From the Archive – Omega Doom (1996)

OMega

Directed by Albert Pyun
Starring Rutger Hauer and Shannon Whirry

You can hear the pitch: “It’s Yojimbo/A Fistful of Dollars. With robots!”

A gang of servo-hissing, electric, killer breakdancers engage in a good, old-fashioned Mexican stand-off against a clique of reverb-voiced, moody, lethal proto-Goth New Romantics over a cache of guns supposedly buried under a patch of post-apocalyptic wasteland.
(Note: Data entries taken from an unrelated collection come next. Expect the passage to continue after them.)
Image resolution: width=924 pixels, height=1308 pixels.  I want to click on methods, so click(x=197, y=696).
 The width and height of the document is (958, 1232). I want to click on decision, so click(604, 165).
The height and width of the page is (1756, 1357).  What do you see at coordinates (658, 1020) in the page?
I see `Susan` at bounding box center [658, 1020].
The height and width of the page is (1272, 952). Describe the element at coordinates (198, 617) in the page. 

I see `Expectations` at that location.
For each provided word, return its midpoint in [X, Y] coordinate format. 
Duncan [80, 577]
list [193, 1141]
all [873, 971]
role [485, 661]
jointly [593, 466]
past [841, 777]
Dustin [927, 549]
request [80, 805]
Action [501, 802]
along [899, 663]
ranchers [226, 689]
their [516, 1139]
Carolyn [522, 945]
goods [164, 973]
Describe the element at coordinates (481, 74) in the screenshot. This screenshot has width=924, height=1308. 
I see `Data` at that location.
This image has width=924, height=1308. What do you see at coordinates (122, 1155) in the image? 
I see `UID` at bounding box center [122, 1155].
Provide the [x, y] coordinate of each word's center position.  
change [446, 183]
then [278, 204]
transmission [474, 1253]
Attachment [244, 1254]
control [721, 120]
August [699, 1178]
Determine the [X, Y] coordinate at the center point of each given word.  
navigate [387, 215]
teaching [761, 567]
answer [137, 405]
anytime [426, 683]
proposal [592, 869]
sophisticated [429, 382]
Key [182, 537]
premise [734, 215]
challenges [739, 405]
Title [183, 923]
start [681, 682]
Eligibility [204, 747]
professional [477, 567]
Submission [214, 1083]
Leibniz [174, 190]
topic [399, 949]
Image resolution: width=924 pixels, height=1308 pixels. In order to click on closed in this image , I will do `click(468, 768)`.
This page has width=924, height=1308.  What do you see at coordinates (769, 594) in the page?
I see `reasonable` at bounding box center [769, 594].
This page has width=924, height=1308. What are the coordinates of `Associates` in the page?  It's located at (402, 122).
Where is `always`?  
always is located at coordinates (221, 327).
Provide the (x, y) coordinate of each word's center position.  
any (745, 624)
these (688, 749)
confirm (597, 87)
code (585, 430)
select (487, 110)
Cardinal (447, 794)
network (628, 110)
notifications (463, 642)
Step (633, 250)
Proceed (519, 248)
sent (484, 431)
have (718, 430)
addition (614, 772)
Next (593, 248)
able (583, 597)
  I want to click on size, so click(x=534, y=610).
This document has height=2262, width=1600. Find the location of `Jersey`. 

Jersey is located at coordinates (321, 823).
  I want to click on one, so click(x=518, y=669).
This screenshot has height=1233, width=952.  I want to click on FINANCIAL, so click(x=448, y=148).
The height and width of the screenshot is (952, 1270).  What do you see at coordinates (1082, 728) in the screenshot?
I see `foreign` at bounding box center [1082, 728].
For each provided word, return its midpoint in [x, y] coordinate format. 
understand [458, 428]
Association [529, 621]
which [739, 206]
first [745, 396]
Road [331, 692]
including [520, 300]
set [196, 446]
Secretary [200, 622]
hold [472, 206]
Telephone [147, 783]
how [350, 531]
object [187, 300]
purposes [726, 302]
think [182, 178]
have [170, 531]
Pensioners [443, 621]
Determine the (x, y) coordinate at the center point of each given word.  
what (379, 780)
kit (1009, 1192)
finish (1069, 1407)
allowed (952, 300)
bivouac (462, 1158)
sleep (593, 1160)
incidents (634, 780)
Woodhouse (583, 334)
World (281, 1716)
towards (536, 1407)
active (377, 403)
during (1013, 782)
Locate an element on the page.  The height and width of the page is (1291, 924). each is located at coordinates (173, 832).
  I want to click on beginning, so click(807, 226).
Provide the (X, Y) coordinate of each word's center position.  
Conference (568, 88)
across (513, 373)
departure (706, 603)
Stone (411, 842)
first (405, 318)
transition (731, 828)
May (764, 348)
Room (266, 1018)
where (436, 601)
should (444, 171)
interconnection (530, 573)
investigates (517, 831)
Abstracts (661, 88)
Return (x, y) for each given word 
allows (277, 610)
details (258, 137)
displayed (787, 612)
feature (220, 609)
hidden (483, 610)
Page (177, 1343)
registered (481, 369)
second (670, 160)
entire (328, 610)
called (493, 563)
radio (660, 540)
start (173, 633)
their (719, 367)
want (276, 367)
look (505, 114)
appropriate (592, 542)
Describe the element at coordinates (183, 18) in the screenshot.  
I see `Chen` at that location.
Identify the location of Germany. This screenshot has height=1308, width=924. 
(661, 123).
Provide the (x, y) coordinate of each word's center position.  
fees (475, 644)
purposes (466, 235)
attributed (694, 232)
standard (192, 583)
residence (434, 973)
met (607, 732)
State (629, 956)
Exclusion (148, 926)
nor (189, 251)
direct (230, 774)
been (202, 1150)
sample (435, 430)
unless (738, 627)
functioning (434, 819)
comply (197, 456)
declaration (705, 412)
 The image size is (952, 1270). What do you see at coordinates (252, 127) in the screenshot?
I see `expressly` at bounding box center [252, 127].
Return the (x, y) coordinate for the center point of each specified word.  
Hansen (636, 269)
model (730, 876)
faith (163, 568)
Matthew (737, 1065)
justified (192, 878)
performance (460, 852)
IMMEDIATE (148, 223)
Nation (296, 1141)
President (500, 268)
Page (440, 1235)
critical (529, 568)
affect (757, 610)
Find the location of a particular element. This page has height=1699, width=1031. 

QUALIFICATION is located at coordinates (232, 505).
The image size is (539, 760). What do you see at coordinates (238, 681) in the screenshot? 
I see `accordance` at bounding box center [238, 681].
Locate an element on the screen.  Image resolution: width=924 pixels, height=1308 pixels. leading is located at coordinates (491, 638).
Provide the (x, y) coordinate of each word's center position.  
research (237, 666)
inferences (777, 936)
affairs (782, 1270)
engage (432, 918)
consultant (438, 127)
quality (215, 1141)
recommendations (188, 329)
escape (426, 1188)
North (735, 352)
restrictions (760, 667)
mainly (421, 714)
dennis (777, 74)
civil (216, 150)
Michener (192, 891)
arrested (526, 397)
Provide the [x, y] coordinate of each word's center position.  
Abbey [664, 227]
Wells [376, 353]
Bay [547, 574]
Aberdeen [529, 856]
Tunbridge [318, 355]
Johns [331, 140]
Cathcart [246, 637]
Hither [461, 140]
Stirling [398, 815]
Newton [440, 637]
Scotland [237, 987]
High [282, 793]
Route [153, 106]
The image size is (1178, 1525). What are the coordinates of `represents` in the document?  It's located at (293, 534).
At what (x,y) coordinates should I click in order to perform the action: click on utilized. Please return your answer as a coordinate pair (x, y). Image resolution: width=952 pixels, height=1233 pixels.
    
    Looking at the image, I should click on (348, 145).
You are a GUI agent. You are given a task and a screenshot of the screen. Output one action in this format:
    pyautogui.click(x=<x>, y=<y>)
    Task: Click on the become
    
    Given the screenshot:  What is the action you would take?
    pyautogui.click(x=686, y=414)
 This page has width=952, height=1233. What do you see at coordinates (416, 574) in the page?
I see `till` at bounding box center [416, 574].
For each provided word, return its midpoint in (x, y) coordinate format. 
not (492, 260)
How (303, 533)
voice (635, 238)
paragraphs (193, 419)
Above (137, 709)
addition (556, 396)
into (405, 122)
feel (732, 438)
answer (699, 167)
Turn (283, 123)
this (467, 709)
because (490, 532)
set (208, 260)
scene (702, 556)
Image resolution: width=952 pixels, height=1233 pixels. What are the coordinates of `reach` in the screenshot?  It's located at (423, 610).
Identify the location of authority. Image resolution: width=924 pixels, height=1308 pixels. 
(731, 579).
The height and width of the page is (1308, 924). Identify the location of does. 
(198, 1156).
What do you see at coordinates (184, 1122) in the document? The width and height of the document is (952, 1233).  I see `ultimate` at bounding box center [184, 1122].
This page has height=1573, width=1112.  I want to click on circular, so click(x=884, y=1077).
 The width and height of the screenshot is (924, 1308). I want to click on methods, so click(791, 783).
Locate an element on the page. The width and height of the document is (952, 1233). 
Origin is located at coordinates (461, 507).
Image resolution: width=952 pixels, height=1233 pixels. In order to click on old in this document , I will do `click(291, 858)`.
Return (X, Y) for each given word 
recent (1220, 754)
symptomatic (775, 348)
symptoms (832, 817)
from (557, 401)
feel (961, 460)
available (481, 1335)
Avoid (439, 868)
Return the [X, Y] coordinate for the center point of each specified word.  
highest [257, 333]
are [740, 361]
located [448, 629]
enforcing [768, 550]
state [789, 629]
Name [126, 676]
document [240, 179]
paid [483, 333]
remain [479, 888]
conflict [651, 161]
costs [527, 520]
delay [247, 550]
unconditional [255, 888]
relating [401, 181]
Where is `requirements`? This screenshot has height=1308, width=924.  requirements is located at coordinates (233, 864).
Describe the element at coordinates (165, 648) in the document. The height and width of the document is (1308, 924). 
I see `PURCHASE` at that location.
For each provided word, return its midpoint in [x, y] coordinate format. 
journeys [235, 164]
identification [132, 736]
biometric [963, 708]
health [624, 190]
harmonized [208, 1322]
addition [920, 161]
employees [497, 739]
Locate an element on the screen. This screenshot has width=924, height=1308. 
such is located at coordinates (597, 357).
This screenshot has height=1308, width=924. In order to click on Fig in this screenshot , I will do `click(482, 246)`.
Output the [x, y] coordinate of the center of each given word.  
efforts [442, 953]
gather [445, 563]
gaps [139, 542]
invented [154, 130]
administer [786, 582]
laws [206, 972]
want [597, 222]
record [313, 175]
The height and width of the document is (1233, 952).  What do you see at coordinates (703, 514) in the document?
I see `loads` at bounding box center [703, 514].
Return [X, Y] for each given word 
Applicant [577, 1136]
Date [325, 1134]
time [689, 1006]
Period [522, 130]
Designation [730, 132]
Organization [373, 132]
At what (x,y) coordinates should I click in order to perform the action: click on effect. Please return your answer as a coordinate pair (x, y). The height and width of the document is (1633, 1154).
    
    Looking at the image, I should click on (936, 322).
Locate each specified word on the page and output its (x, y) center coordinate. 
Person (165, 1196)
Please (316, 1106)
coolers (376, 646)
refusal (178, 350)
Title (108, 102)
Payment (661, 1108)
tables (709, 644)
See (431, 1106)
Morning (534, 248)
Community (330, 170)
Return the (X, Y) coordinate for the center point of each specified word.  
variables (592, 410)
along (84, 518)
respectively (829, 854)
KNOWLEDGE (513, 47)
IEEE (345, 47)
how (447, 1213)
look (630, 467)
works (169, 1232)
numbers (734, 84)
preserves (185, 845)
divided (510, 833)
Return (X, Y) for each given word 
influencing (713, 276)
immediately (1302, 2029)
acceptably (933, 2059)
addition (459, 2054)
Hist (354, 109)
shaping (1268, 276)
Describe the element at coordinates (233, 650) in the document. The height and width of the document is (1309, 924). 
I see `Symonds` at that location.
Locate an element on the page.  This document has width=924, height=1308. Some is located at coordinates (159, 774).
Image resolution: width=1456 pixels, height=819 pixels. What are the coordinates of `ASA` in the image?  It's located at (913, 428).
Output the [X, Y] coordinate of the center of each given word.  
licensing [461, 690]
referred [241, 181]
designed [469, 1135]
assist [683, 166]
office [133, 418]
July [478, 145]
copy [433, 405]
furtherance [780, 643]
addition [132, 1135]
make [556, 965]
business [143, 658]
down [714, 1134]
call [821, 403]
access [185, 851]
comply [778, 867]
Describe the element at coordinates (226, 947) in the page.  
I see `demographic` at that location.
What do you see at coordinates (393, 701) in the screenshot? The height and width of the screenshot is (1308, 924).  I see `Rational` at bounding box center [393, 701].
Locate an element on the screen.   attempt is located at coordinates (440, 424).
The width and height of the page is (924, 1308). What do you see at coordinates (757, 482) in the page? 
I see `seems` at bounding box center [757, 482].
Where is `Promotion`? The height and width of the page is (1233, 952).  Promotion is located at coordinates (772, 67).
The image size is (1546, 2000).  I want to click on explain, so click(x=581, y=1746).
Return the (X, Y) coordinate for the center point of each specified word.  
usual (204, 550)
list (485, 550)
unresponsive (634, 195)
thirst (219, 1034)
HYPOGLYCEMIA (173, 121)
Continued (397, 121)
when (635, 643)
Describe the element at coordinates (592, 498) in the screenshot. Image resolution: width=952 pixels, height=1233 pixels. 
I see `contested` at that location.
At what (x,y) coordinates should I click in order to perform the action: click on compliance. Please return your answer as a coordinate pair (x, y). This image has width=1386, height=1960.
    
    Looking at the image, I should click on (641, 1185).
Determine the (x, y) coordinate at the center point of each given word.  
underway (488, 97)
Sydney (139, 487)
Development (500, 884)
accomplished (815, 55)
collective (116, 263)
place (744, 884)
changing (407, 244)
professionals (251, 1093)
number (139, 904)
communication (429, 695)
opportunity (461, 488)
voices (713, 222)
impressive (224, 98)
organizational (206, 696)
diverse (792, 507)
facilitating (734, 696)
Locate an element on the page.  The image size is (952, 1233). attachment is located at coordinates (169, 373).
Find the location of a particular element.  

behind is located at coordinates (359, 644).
Rutger Hauer, as a robot reprogrammed by what appears to be a bunch of druids to protect a resurgent humanity from the robot gangs, enters the fray. As an ‘Upgraded Model 5.5’ he is half-way between the older ‘droids’ (breakdancers) and the more sophisticated ‘roms’ (proto-Goths), and plays the two gangs off against each other, aided by a talking head and a robot bartender.

What’s wrong with it?

The direction in Omega Doom is pretty lacklustre. The tension-building shots are overlong and do less to build tension than to breed boredom. Perhaps an effective score would have helped here, but there isn’t one. All of the music is pretty forgettable really. Also, while the relative brevity of the film is perhaps something to be grateful for, it rather does away with the slow-burning nature of the essential story.

What right with it?

The different robot factions – droids, roms and drones – are nicely distinguished in terms of look, although the droids are never given much to do. The idea is also not without merit, and the film hides a great deal of potential behind its facile surface. As is often the case however, the presence of such potential in such a fundamentally misbegotten film is more of a points against than for.

How bad is it really?

Pretty poor.

Best bit?

There really, really isn’t one.

What’s up with…?

  • The funky energy-knife things? They seem pretty lethal; why is everyone so hung up about getting guns? Moreover, we’re never given any kind of idea what they are.

Ratings

Production Values – Not bad over all. There isn’t much in the way of special effects, aside from a few energy blasts and a bunch of mechanical hissing and reverb, but this is definitely to the film’s – ultimately wasted – benefit. The sound quality isn’t great, meaning that much of the dialogue is indecipherable, although some might see this as a redeeming feature. 7

Dialogue and Performances – Pretty naf. Oscar-nominated, Golden Globe-winning Rutger Hauer not at his worst, but certainly pretty damned wooden. Second-billed Shannon Whirry – following fellow former soft-core porno actresses Tracy Lords and Shannon Tweed in a bizarre bid to become respectable via tacky DTV action movies and thrillers – is almost completely without expression, and while Anna Katarina and William Zieggler as the Bartender and the Head show some talent, they aren’t given much to work with. The remainder of the cast are acceptable, but absolutely nothing to write home about. The script isn’t great and is filled with bizarre snippets of pseudo-philosophy, which detract more than they add to the atmosphere. 12

Plot and Execution – It’s as if having made the pitch, no further work went into the plot. There’s almost no characterisation either, so we don’t really care much who lives and who dies. The duels all tend to involve over-long staring matches (maybe not so long as in Fistful of Dollars, but then they don’t have an Ennio Morricone soundtrack, and that makes a whole lot of difference), and because there isn’t much of an effect for the funky plasma knives they fight with, they tend to be shot so that the impact point is obscured, and all we really see is a flash of light just off the screen. It might also have been nice to have some attempt to explain what these weapons are and how they work. The worst thing about the execution of the film is that it seems to be the major stumbling block for an otherwise fair concept. 18

Randomness – Well, in a lot of ways the whole damn film is pretty random, but often in a good way. While the breakdancers vs. new romantics shtick is a bit weird, in aesthetic terms it does actually kind of work. On the other hand, we are given no real explanation as to why Omega Doom was reprogrammed by druids (I mean; druids?), and in fact we only know he’s called Omega Doom from an opening and closing narration. In the film itself he calls himself Guardian Angel, which makes it sound like he should be a futuristic interceptor pilot chick in a white catsuit. 16

Waste of Potential – Hell yeah. The film has solid potential, bearing a tried-and-tested storyline, with a perfectly workable twist. And it has nothing much going for it. Could most definitely try harder. 18.